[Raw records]
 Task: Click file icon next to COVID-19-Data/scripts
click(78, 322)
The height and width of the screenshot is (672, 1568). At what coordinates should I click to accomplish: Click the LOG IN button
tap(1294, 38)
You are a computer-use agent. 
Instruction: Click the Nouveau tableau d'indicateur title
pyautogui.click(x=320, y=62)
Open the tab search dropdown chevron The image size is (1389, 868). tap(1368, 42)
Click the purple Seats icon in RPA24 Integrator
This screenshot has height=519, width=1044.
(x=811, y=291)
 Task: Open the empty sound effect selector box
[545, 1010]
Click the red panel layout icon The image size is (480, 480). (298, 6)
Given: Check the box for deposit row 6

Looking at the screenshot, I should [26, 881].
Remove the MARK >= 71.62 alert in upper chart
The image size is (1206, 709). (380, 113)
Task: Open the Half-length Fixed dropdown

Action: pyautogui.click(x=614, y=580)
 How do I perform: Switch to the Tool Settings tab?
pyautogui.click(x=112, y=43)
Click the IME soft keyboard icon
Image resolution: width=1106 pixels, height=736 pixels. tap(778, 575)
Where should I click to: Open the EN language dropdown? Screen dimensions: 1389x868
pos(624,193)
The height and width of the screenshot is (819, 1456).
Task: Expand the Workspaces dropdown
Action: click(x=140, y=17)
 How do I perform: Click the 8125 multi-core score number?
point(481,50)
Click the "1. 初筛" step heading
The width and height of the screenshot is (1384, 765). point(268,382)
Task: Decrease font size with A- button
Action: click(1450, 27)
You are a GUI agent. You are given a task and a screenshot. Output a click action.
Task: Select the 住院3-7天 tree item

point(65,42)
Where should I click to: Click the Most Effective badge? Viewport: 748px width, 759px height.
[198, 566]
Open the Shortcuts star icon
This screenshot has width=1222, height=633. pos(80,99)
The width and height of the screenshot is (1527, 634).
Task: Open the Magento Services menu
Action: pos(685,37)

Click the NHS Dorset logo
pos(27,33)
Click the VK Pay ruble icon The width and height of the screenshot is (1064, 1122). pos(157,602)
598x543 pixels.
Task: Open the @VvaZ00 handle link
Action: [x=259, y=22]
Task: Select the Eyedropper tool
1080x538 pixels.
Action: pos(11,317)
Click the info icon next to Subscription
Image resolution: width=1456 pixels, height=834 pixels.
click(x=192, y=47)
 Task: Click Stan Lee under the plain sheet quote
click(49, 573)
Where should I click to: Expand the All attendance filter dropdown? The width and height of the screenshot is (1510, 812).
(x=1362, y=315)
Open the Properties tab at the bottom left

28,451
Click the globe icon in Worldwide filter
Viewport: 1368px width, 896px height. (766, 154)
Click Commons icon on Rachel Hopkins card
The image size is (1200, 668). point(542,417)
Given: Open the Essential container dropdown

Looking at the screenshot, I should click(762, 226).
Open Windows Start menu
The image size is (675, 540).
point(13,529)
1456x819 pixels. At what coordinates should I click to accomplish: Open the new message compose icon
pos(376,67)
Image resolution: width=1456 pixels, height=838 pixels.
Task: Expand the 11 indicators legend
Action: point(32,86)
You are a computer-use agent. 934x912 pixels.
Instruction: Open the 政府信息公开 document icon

THE TASK. Reproduce verbatim the rows from the line containing "Click the globe icon in Worldwide filter" through the line containing "point(13,529)", including both of those lines.

ANSWER TO THIS EXERCISE.
Click the globe icon in Worldwide filter
Viewport: 1368px width, 896px height. (766, 154)
Click Commons icon on Rachel Hopkins card
The image size is (1200, 668). point(542,417)
Given: Open the Essential container dropdown

Looking at the screenshot, I should click(762, 226).
Open Windows Start menu
The image size is (675, 540).
point(13,529)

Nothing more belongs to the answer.